For his research, Van Eijnatten, director of the Netherlands eScience Center, employs two text mining techniques: n-grams (especially bigrams) and word embeddings. He traces a number of bigram phrases during the period in question, the most important of which are “conservative principles”, “conservative values”, “traditional values” and “permissive society”.
On principles and values
Van Eijnatten starts by exploring the term ‘conservative principles’, arguably the first instance of conservative rhetoric. His analysis reveals the popularity of this term and how its usage, both in parliament and in the Times, peaked in the 1840s before declining from the 1850s onwards. While the term was mostly political in nature, its usage can be classified into three distinct phases. During the first phase, pre-1830, it reflected the counterrevolutionary sentiment of early conservative thought. In phase two, between 1830 to 1950, it continued to be used in opposition to reform and the reform movement. The third and final phase (1950-2010) was characterised by a decline in its use.
Using bigram embeddings, the author then demonstrates several phrases that came to have the same meaning as conservative principles, the most popular being ‘conservative values’. “The use of the term values grew towards the end of the 19th century, when principles were on the wane”, Eijnatten explains. “In its original sense, it referred to the economy, finances and trade. Its ethical connotation and political connotation originally emerged in the US before being widely adopted in British English.”
The moralising turn
But could the linguistic popularity of the term ‘conservative values’ have arisen in another context than principles? To answer this, Van Eijnatten selected nine words that continued to have stabled meanings in the periods 1901-1905, 1951-1955, and 2001-2005. For each of these words, he generated the top fifty most similar words, and for each of these words another top fifty most similar words. This resulted in 22,500 words in total (9 x 50 x 50), with the number of unique words ranging from 5,000 to 7,500.
By forcing the network to cluster automatically into three groups, a linguistic pattern emerges, one that seems to indicate what Van Eijnatten refers to as the ‘historical moralisation’ of politics. “Between 1955 and 2001, the semantic relations between the political and the civilisational became stronger, as illustrated by the transition from ‘conservative principles’ to ‘conservative values’. This led me to examine value-laden phrases in which the political qualifier ‘conservative’ was omitted, in particular the phrase ‘traditional values’.”

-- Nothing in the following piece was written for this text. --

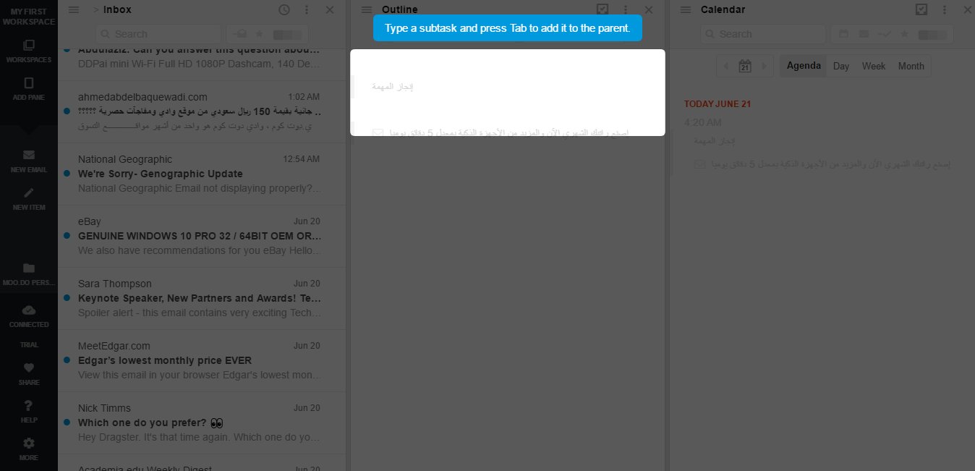Click the Calendar pane Search field

[x=763, y=34]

The phrase ‘traditional values’ can be traced to the early part of the 20th century, a time of rising tension between tradition and modernity, says Van Eijnatten. Initially, the debate largely centred on socio-cultural change and allowed for various opinions and positions. This tension evolved into conflict in the early 1960s, when tradition was used in an explicitly oppositional sense to what become known as the permissive society. “The term eventually took on clear political significance and, as its use in The Times shows, became part of the rhetoric on the right in the UK.”
Conservativism as moral language
By tracking several strands of conservative rhetoric, from conservative principles through conservative values to traditional values, Van Eijnatten’s findings demonstrate how these phrases followed specific historical trajectories and, just as interestingly, how conservative rhetoric became assimilated into popular discourse in the UK in the 1980s.

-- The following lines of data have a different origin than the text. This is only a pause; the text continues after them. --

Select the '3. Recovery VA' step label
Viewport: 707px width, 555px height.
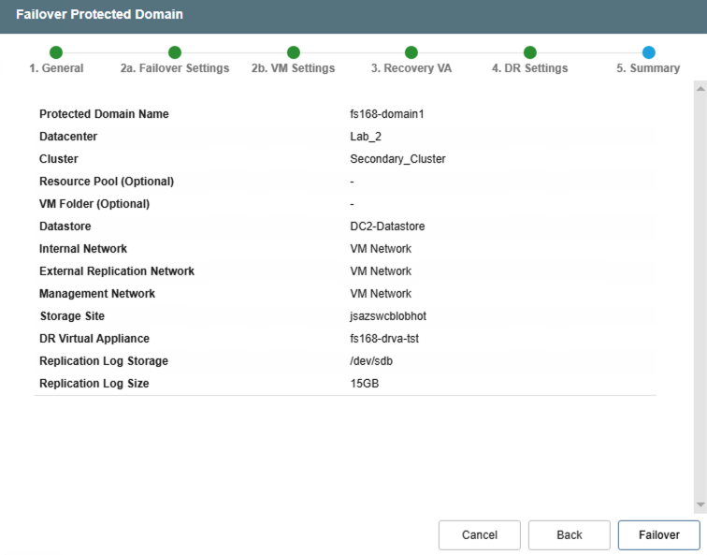coord(411,68)
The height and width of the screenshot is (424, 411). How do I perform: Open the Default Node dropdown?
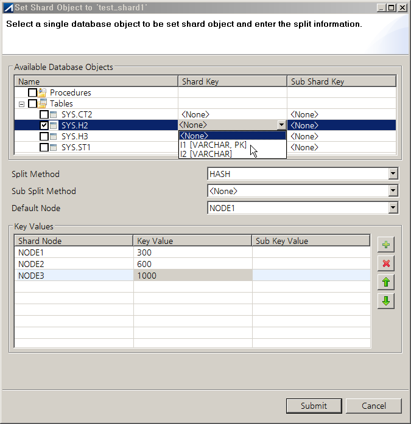click(393, 208)
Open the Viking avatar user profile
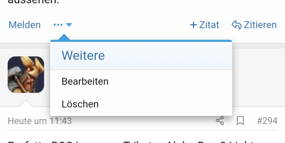The height and width of the screenshot is (143, 285). pyautogui.click(x=26, y=75)
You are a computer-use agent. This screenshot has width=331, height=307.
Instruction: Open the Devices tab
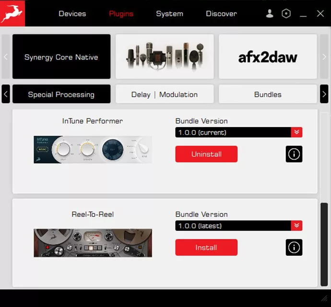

Van Eijnatten: “We tend to categorise moral languages as ideologies, as enlightened, liberal, Christian, nationalist or conservative, but these simple labels often do more justice to ordering the present than to understanding the past and vice versa. Digital history techniques help us to identify the changing clusters of words that come together in moral languages. As my research shows, these techniques open up new avenues for research and paint us a different, more complex, ambiguous, and varied past, and help us conceive of different futures in a present that seems to have lost its bearings.”
J. van Eijnatten, ‘On Principles and Values: Mining for Conservative Rhetoric in the London Times, 1785-2010’ in Digital Scholarship, Digital Classrooms – New International Perspectives in Research and Teaching pp. 1-26 (Farmington Hills, MI: Gale, 2020).
Read the full paper
Structural variants (SVs) are an important class of genetic variation implicated in a wide array of genetic diseases. Despite advances in whole genome sequencing, however, comprehensive and accurate detection of SVs in short-read data still poses some practical and computational challenges. To address this problem, a team of scientists and research software engineers from the Netherlands eScience Center has developed a new portable open-source workflow called sv-callers that enables improved detection of SVs in cancer genomes using multiple tools. Their work was recently published in PeerJ – the Journal of Life and Environmental Sciences.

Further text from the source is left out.